CREATE TABLE [IF NOT EXISTS] [db.]table_name [ON CLUSTER cluster]
(
column1_name [type1] [DEFAULT|MATERIALIZED|ALIAS expr1],
column2_name [type2] [DEFAULT|MATERIALIZED|ALIAS expr2],
...
) ENGINE = Log

See the detailed description of the CREATE TABLE query.

Writing the Data

The Log engine efficiently stores data by writing each column to its own file. For every table, the Log engine writes the following files to the specified storage path:

  • <column>.bin: A data file for each column, containing the serialized and compressed data. __marks.mrk: A marks file, storing offsets and row counts for each data block inserted. Marks are used to facilitate efficient query execution by allowing the engine to skip irrelevant data blocks during reads.

Writing Process

When data is written to a Log table:

  1. Data is serialized and compressed into blocks.
  2. For each column, the compressed data is appended to its respective <column>.bin file.
  3. Corresponding entries are added to the __marks.mrk file to record the offset and row count of the newly inserted data.

Reading the Data

The file with marks allows ClickHouse to parallelize the reading of data. This means that a SELECT query returns rows in an unpredictable order. Use the ORDER BY clause to sort rows.

Example of Use

Creating a table:

CREATE TABLE log_table
(
timestamp DateTime,
message_type String,
message String
)
ENGINE = Log

Inserting data:

INSERT INTO log_table VALUES (now(),'REGULAR','The first regular message')
INSERT INTO log_table VALUES (now(),'REGULAR','The second regular message'),(now(),'WARNING','The first warning message')

We used two INSERT queries to create two data blocks inside the <column>.bin files.

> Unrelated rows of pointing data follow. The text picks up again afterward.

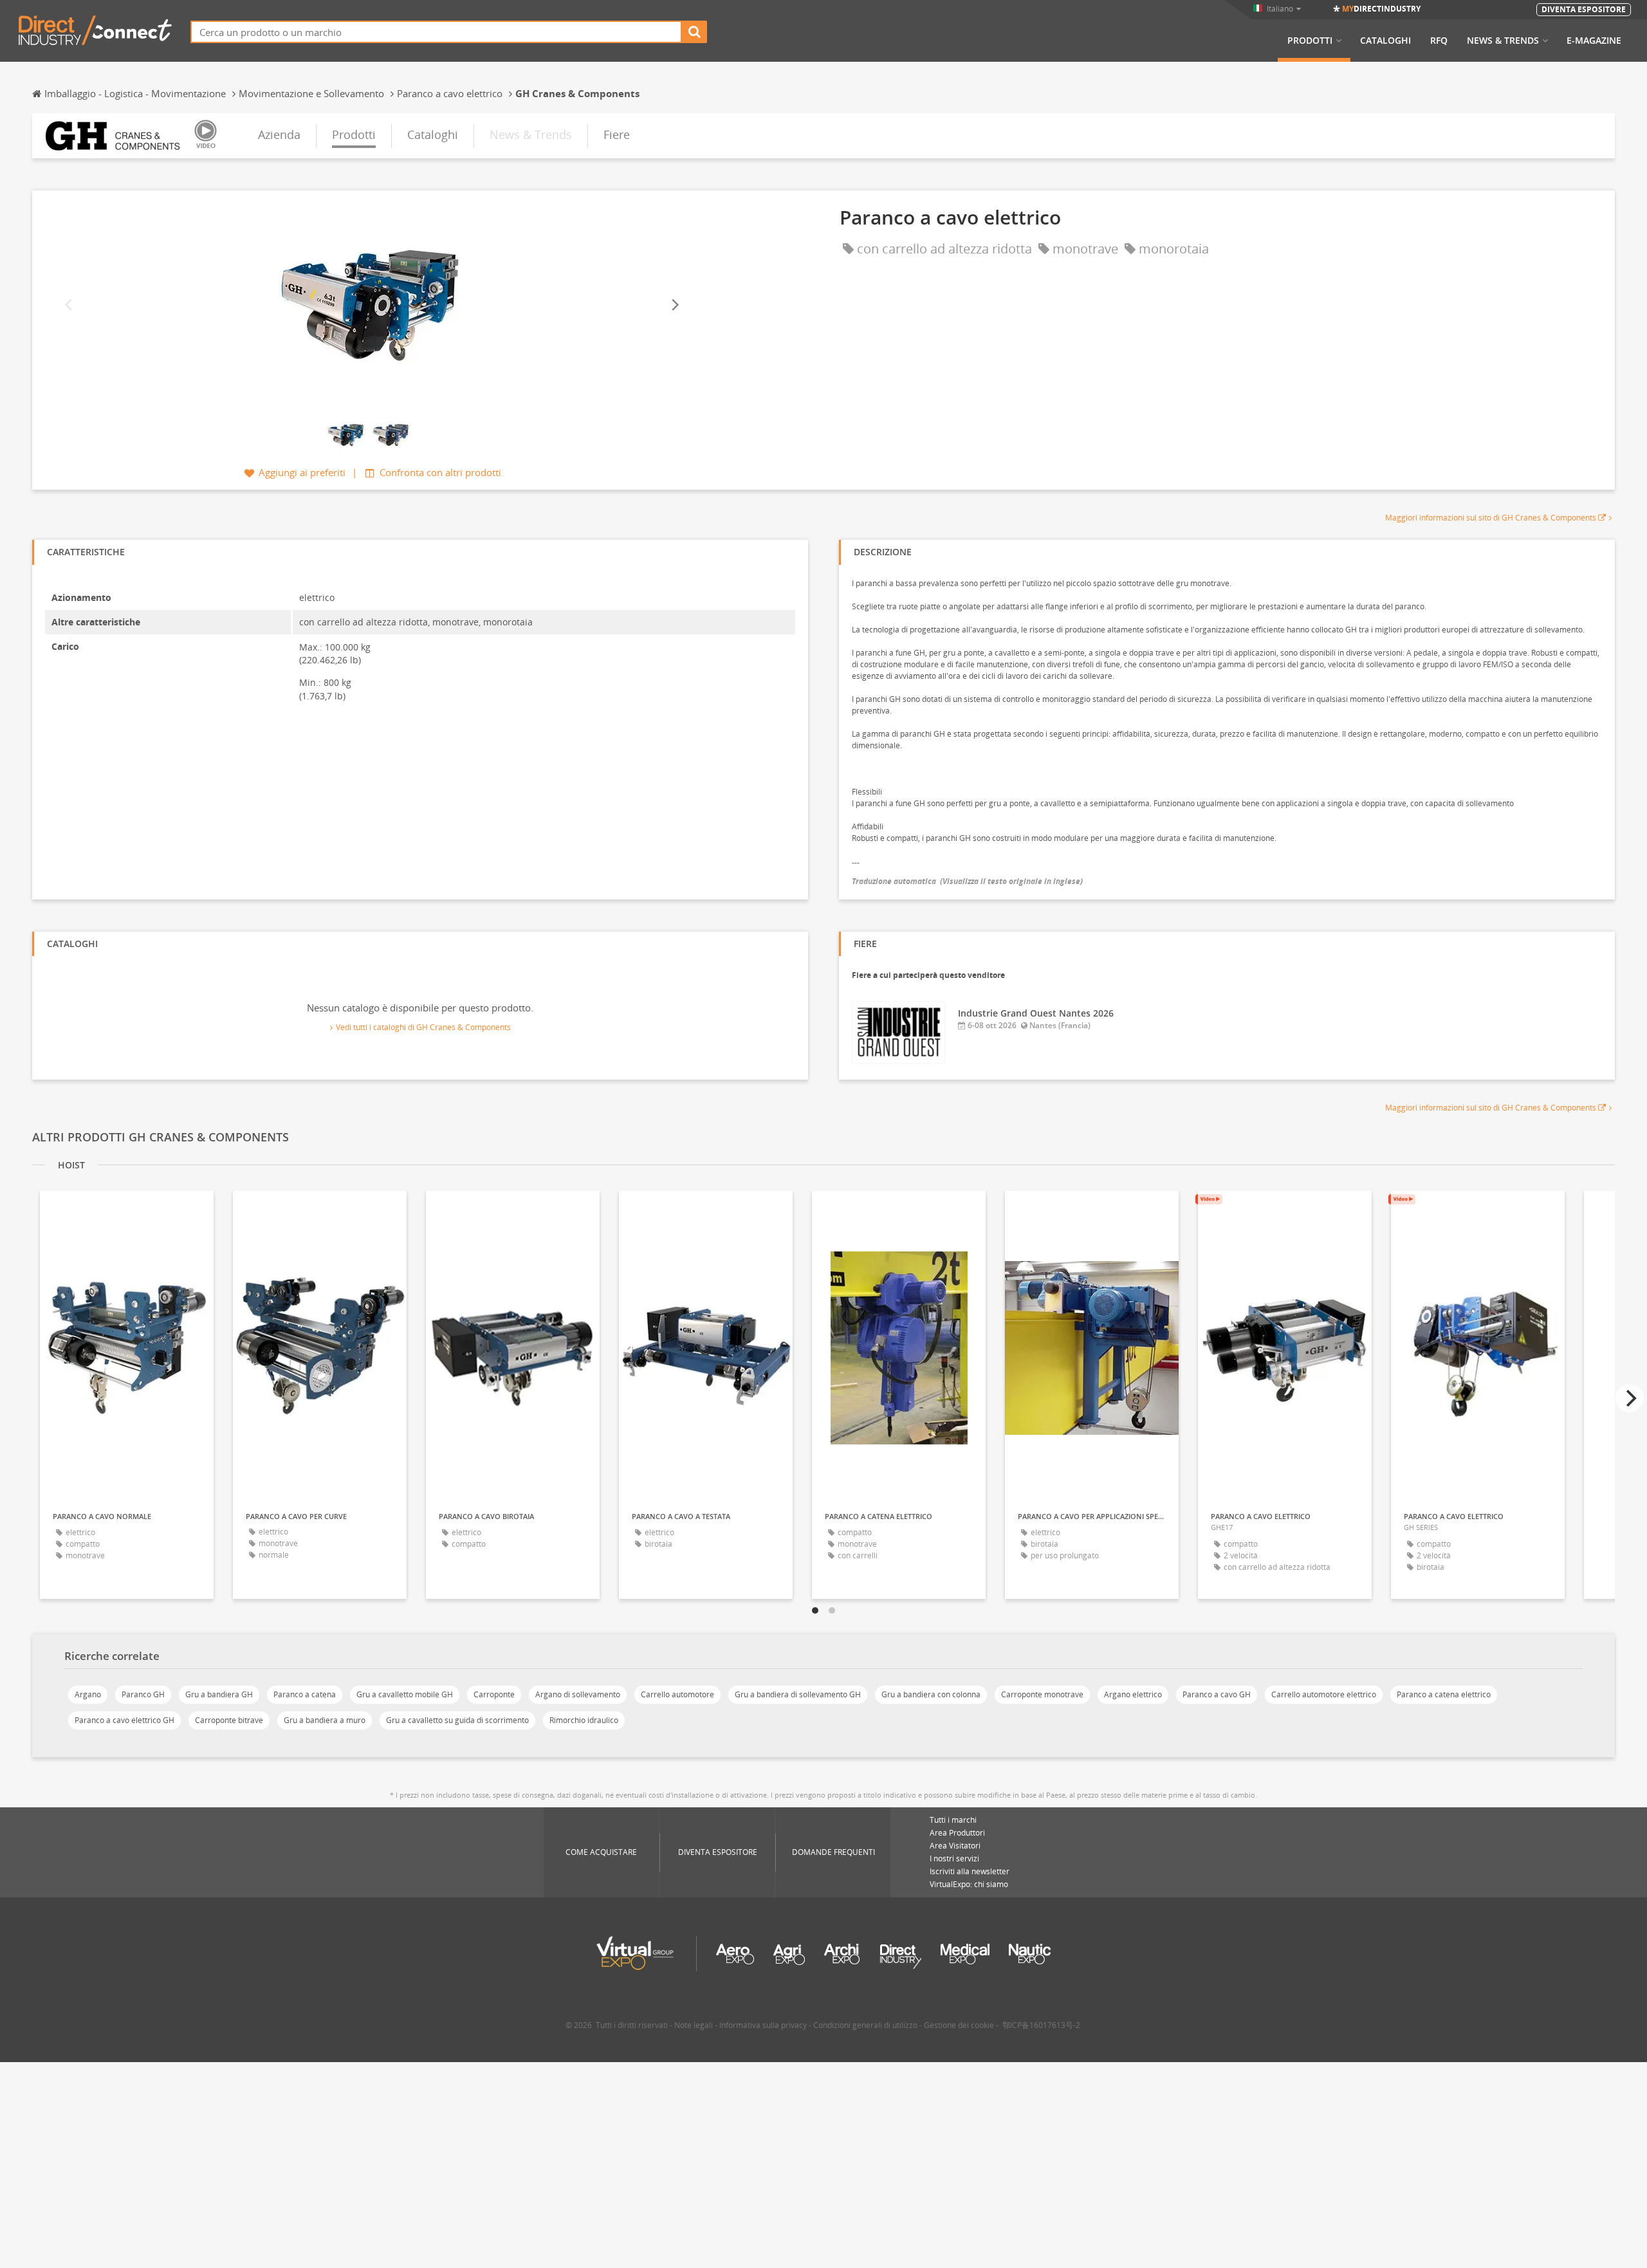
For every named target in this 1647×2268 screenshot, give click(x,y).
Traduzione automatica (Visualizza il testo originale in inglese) (967, 881)
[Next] (674, 304)
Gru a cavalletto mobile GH (404, 1694)
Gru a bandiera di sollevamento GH (798, 1694)
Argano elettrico (1133, 1694)
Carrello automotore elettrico (1323, 1694)
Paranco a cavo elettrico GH (124, 1720)
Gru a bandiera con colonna (930, 1694)
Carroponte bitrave (229, 1720)
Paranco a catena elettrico (1444, 1694)
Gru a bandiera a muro (324, 1720)
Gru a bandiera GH (219, 1694)
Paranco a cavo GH (1216, 1694)
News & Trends (1503, 40)
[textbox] (436, 32)
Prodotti (1309, 40)
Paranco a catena (304, 1694)
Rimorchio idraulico (583, 1720)
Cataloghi (1385, 40)
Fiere (616, 134)
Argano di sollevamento (577, 1694)
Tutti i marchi (953, 1819)
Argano (88, 1694)
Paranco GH (143, 1694)
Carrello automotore (677, 1694)
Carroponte (494, 1694)
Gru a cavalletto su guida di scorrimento (457, 1720)
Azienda (279, 134)
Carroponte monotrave (1042, 1694)
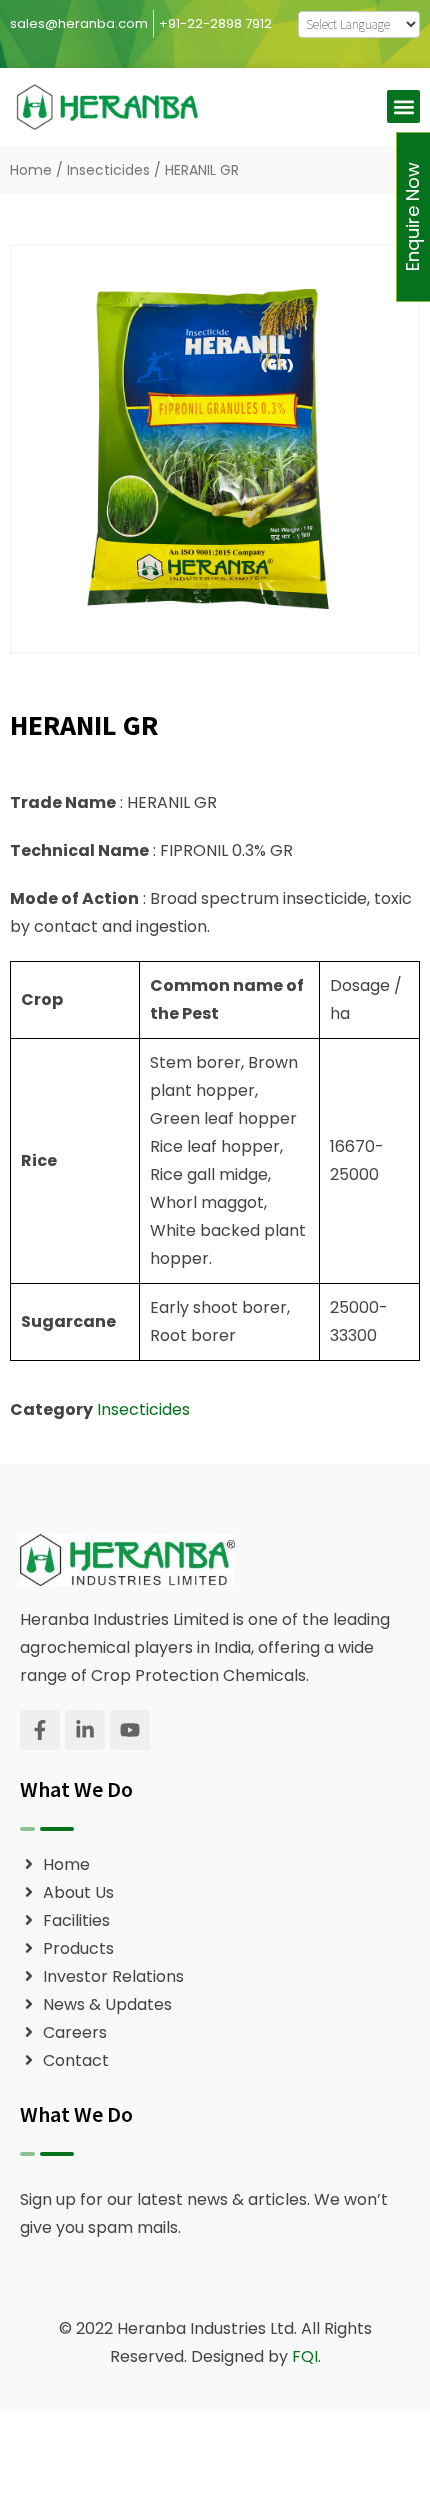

ClickHouse uses multiple threads when selecting data. Each thread reads a separate data block and returns resulting rows independently as it finishes. As a result, the order of blocks of rows in the output may not match the order of the same blocks in the input. For example:

SELECT * FROM log_table
┌───────────timestamp─┬─message_type─┬─message────────────────────┐
│ 2019-01-18 14:27:32 │ REGULAR │ The second regular message │
│ 2019-01-18 14:34:53 │ WARNING │ The first warning message │
└─────────────────────┴──────────────┴────────────────────────────┘
┌───────────timestamp─┬─message_type─┬─message───────────────────┐
│ 2019-01-18 14:23:43 │ REGULAR │ The first regular message │
└─────────────────────┴──────────────┴───────────────────────────┘

Sorting the results (ascending order by default):

SELECT * FROM log_table ORDER BY timestamp
┌───────────timestamp─┬─message_type─┬─message────────────────────┐
│ 2019-01-18 14:23:43 │ REGULAR │ The first regular message │
│ 2019-01-18 14:27:32 │ REGULAR │ The second regular message │
│ 2019-01-18 14:34:53 │ WARNING │ The first warning message │
└─────────────────────┴──────────────┴────────────────────────────┘